◆ TEXT EXCERPT:
>> Begin

Changes in the Company’s right of use assets during the period ended December 31, 2021 are as follows:

 

     
    $ 
Balance at June 30, 2021   - 
Additions   373,240 
Amortisation   (20,736)
Balance at December 31, 2021   352,504 

 

The right of use asset is being amortized on a straight-line basis over the 3 year lease term.

 

Changes in the Company’s lease liabilities during the period ended December 31, 2021 were are follows:

 

     
    $ 
Balance at June 30, 2021   - 
Additions   373,240 
Lease payments   (22,856)
Interest on lease payments   4,215 
Balance at December 31, 2021   354,599 
Less: current portion   (69,204)
Lease liability – non-current   285,394 

 

9.        Convertible loan

 

On October 29, 2019 (the “Closing Date”), the Company entered into a US$3,750,000 loan and guarantee agreement (the “Agreement”) with LANXESS Corporation (the “Lender”). The Loan was fully advanced to the Company on the Closing Date and will be used in the ongoing development of the Company’s pilot plant in southern Arkansas (see Note 6).

 

The principal amount of the Loan matures on the fifth anniversary of the Closing Date, provided that at the election of the Lender at any time after the second anniversary of the Closing Date, the Maturity Date shall be such earlier date as the Lender may elect by written notice provided to the Company at least 60 days before such earlier date. The Loan will be convertible at the option of the Lender at any time prior to the repayment of the Loan, at the Lender’s option, to convert all or any portion of a Loan into common shares and warrants of the Company at a rate such that for each US$1,000 of principal converted, the Lender will receive 1,667 common shares of the Company and one-half of one warrant to purchase an additional common share with an exercise price of $1.20 per common share for a term of three years. Assuming full conversion of the Loan principal, the Lender would receive 6,251,250 common shares and 3,125,625 warrants of the Company. All securities issued upon conversion of the Loan will be subject to four-month-and-one-day statutory hold period from the date the Loan was advanced.

>> End

◆ WHAT IS NEEDED: Write out the passage of the lease and convertible loan notes word for word, starting at "Changes in the Company’s lease" and ending at "current portion   (69,204)".

◆ MATERIAL:

>> Begin

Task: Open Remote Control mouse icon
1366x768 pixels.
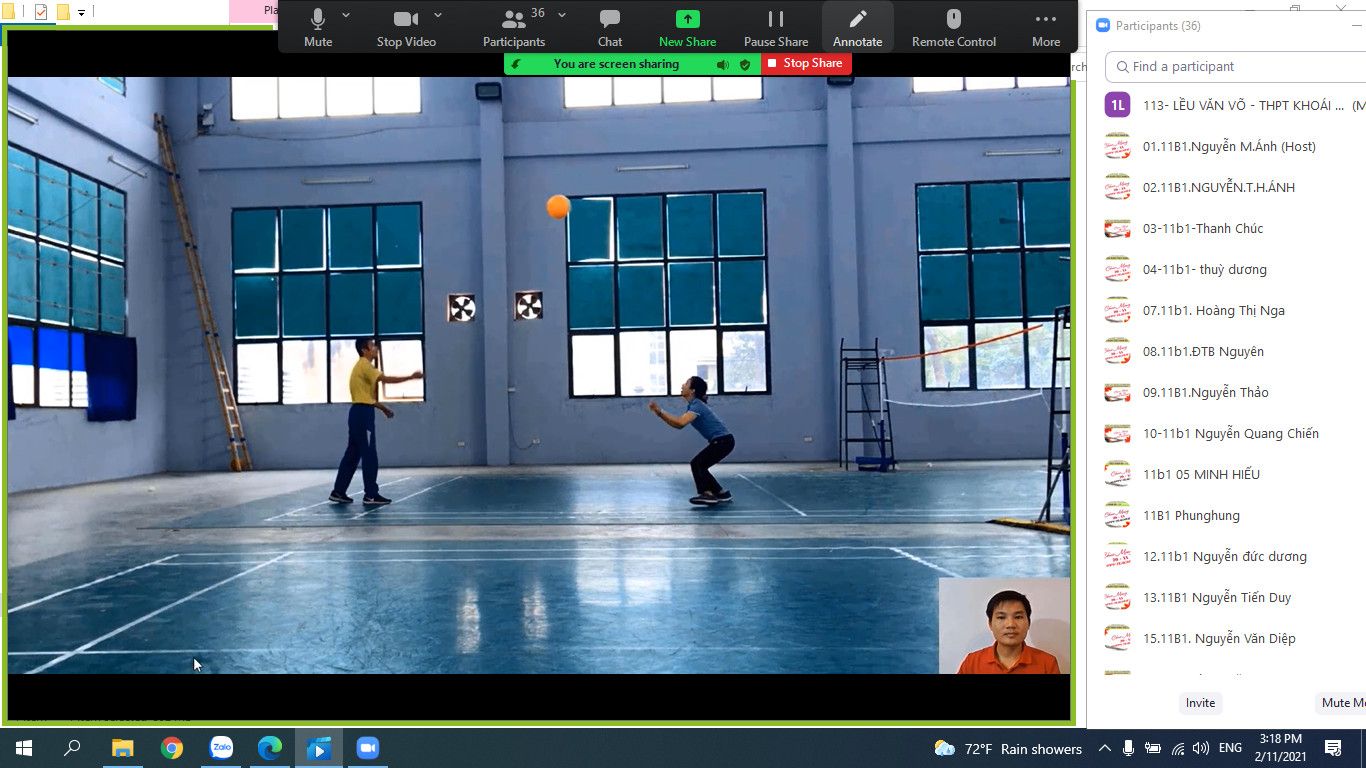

>> End

◆ RESPONSE BELOW:
Changes in the Company’s lease liabilities during the period ended December 31, 2021 were are follows:

 

     
    $ 
Balance at June 30, 2021   - 
Additions   373,240 
Lease payments   (22,856)
Interest on lease payments   4,215 
Balance at December 31, 2021   354,599 
Less: current portion   (69,204)